In this case,the role is going to depend on indigo-dc.oneclient role and it will install oneclient automatically.
Finally, if the download option is selected, the role exploits a python script to download the reference data, which depends on python-pycurl (which is automatically installed).
Role Variables¶
galaxy_flavor
: if different from ‘galaxy-no-tools’ the role will check if all tools installed using https://github.com/indigo-dc/ansible-galaxy-tools have been correctly installed. Possible galaxy_flavor values with the correspinding recipes are reported here: Galaxy ShedTools (default: galaxy-no-tools
).
get_refdata
: enable reference data configuration.
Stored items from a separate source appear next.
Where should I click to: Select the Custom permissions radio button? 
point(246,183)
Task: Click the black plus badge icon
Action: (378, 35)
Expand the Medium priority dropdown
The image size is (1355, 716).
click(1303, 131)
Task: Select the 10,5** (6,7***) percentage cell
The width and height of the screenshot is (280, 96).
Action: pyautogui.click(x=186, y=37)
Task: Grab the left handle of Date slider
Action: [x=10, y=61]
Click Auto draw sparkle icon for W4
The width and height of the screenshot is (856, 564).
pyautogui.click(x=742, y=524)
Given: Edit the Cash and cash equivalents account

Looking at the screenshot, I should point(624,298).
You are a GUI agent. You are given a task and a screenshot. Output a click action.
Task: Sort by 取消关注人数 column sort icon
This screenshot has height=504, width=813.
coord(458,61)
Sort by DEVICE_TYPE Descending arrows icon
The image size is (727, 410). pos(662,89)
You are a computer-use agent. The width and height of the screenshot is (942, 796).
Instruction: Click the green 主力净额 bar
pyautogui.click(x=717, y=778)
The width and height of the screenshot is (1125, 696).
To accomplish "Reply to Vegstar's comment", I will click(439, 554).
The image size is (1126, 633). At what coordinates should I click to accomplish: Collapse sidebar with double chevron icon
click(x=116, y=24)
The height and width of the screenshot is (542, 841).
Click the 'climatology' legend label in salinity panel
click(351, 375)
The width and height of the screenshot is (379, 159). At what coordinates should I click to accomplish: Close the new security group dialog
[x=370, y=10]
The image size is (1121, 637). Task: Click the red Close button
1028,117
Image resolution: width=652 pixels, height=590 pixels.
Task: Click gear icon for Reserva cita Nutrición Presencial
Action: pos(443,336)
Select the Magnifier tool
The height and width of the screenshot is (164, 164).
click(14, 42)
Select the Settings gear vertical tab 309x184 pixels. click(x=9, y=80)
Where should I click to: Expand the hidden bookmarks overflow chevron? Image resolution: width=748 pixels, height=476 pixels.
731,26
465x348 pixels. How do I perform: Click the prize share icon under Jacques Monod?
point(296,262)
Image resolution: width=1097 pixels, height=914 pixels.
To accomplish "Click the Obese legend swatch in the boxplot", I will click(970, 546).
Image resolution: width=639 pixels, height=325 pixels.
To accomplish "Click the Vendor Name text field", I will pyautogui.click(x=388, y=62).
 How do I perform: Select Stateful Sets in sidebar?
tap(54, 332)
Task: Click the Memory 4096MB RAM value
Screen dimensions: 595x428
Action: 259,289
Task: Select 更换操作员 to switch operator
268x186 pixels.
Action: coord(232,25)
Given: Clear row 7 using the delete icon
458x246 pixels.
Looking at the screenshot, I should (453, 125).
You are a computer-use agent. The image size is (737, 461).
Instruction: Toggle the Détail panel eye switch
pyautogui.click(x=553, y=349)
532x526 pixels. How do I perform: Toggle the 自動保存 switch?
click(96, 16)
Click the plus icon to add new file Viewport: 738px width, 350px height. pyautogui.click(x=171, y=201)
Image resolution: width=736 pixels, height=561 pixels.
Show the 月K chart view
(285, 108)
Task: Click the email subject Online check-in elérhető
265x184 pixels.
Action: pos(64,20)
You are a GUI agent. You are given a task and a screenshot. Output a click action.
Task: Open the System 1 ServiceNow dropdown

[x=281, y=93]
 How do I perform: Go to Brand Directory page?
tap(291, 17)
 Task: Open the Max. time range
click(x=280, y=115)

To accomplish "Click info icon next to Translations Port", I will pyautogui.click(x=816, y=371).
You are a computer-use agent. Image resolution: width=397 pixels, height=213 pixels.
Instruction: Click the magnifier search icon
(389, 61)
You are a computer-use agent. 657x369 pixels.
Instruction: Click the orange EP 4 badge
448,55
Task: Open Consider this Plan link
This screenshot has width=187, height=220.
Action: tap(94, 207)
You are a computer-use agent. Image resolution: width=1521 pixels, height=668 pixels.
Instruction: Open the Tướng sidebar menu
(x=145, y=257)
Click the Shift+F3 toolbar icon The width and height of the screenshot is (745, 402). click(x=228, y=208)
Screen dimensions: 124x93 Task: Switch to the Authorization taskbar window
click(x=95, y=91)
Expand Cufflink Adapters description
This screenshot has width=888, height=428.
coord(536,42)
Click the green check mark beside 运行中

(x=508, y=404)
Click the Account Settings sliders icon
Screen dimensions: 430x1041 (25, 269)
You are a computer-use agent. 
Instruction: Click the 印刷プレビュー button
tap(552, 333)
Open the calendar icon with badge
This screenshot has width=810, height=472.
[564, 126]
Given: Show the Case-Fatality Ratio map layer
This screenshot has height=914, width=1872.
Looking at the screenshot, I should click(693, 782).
If set to false
this variable disable reference data configuration (default: true
).
refdata_provider_type
: takes three possible values:
cvmfs
: CernVM-FS repository with reference data is mountedonedata
: Onedata space with reference data is mounteddownload
: Reference data download
refdata_repository_name
: onedata space, CernVM-FS repository name or subdirectory to download local reference data.
cvmfs variables¶
refdata_cvmfs_server_url
: set CernVM-FS server (stratum 0 or Replica) address without ‘http://’ string, e.g. single ip address.
refdata_cvmfs_repository_name
: set a different cvmfs repository name, overwriting the default option, which point to refdata_repository_name (e.g. elixir-italy.galaxy.refdata
).
refdata_cvmfs_key_file
: SSH public key to mount the repository
refdata_cvmfs_proxy_url
: proxy address (default DIRECT
).
refdata_cvmfs_proxy_port
: proxy port (default 80
).
onedata variables¶
refdata_provider
: set reference data oneprovider (e.g. oneprovider2.cloud.ba.infn.it
).
refdata_token
set reference data access token (e.g. MDAxNWxvY2F00aW9uIG9uZXpvbmUKMDAzYmlkZW500aWZpZXIgeExqMi00xdFN3YVp1VWIxM1dFSzRoNEdkb2x3cXVwTnpSaGZONXJSN2tZUQowMDFhY2lkIHRpbWUgPCAxNTI1MzM00NzgyCjAwMmZzaWduYXR1cmUgIOzeMtypO75nZvPJdAocInNbgH9zvJi6ifgXDrFVCr00K
).
refdata_space
: set reference data space name.
download¶
at10: false # A. thaliana (TAIR 10)
at9: false # A. thaliana (TAIR 9)
dm2: false # D. melanogaster (dm2)
dm3: false # D. melanogaster (dm3)
hg18: false # H. sapiens (hg18)
hg19: false # H. sapiens (hg19)
hg38: false # H. sapeins (hg38)
mm10: false # M. musculus (mm10)
mm8: false # M. musculus (mm9)
mm9: false # M. musculus (mm8)
sacCer1: false # S. cerevisiae (sacCer1)
sacCer2: false # S. cerevisiae (sacCer2)
sacCer3: true # S. cerevisiae (sacCer3)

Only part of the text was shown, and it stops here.